I'm trying to send a file using UDP, below is a segment of my
sender app, the sender and the receiver are both on the same
machine and I have an Internet emulation gateway running on the
same machine as well.
I believe you have already been told that this is not topical
here. If you want to avoid plonk files and be able to get future
help on topical C questions, post this stuff elsewhere.

--
Chuck F (cbfalconer at maineline dot net)
Available for consulting/temporary embedded and systems.
<http://cbfalconer.home.att.net>
--
Posted via a free Usenet account from http://www.teranews.com

Mar 24 '07 #5

P: n/a
In article <11**********************@y80g2000hsf.googlegroups .com>
ericunfuk <xu***********@gmail.comwrote:
>I'm trying to send a file using UDP ...
If you are really using UDP, you are probably using sockets (which
lie outside the boundaries of Standard C, so you have to do something
"non-standard" to use them -- which means everything the Standard
tells you goes right out the window, at least potentially).
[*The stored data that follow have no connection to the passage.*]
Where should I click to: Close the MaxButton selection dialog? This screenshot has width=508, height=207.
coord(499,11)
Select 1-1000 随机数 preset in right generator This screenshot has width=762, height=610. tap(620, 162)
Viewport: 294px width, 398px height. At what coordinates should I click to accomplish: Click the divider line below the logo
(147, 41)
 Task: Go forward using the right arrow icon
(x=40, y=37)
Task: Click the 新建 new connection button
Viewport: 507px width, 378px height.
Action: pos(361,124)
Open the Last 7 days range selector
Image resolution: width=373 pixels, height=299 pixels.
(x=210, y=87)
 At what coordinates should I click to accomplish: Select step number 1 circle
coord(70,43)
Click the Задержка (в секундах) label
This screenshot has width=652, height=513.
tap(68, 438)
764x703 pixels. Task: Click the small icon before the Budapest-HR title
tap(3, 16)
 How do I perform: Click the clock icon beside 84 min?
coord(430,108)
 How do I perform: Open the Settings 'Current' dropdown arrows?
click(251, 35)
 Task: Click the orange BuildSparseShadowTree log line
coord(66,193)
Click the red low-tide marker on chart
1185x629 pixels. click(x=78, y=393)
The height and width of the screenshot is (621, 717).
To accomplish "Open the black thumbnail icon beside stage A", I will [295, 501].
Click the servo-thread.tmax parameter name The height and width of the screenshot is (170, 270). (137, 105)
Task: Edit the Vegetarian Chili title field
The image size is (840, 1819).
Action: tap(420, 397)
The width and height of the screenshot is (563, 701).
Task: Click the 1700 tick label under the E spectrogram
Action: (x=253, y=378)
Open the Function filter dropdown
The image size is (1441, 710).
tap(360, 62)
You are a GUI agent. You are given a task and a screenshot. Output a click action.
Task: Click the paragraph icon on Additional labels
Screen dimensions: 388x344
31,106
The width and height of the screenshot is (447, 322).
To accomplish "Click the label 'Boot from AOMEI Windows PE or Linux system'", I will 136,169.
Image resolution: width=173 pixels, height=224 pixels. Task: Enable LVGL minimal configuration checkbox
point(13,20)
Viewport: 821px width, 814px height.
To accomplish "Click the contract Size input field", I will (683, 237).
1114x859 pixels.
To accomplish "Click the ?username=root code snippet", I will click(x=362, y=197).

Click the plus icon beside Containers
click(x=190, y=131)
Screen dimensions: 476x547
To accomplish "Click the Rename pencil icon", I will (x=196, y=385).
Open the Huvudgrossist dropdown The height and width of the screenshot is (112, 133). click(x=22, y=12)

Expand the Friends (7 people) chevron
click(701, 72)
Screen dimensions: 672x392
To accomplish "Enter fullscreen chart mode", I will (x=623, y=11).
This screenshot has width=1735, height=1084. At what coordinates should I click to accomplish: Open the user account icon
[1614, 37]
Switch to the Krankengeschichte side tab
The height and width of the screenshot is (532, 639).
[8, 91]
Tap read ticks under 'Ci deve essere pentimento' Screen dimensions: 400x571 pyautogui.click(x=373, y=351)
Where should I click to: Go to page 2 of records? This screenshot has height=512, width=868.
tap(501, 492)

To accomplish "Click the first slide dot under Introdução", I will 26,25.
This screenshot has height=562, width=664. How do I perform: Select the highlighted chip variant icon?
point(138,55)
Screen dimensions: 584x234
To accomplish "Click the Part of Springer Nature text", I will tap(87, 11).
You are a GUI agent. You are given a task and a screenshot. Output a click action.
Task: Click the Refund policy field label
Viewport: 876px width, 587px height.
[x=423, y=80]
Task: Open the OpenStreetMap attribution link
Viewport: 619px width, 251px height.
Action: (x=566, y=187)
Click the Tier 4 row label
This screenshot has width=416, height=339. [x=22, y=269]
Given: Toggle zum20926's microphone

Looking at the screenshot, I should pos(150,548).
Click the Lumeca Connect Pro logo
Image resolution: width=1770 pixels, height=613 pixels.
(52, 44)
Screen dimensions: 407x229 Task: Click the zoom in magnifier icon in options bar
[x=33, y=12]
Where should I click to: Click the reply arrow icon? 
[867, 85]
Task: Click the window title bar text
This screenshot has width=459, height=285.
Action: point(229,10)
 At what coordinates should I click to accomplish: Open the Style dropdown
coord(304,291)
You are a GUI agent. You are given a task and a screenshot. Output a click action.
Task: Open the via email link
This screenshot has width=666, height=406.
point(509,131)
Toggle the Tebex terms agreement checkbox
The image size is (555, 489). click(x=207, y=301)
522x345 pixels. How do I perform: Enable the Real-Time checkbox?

If you *are* using sockets, beware: fseek() does not work on sockets.
(This is one of the things that you must give up in order to use
networking.)
--
In-Real-Life: Chris Torek, Wind River Systems
Salt Lake City, UT, USA (4039.22'N, 11150.29'W) +1 801 277 2603
email: forget about it http://web.torek.net/torek/index.html
Reading email is like searching for food in the garbage, thanks to spammers.
Mar 24 '07 #6

P: n/a
On 23 Mar 2007 17:28:45 -0700, in comp.lang.c , "ericunfuk"
<xu***********@gmail.comwrote:
>
If I dont fseek() beyond EOF, then EOF doesn't get cleared, right?
The question indicates that you /still/ haven't understood the
difference between the end of a file, and the EOF flag in the
stream.The EOF flag is held by the little guy at the finishing line of
the race. He isn't the end of the race himself, he just tells you when
you got there.

As for your question: Imagine you're looking at a bookshelf. You can
move your finger to and fro over the shelf, and even right off the end
of the shelf into empty space. You're fseeking() to and fro, which is
allowed, so no alert flags get raised.

Now try to pick up a book to fread() it. You can only do that if
you're pointing inside the bookcase. If you're pointing outside the
bookcase, the EOF flag is waved to indicate you're trying to take a
book out of thin air.
--
Mark McIntyre

"Debugging is twice as hard as writing the code in the first place.
Therefore, if you write the code as cleverly as possible, you are,
by definition, not smart enough to debug it."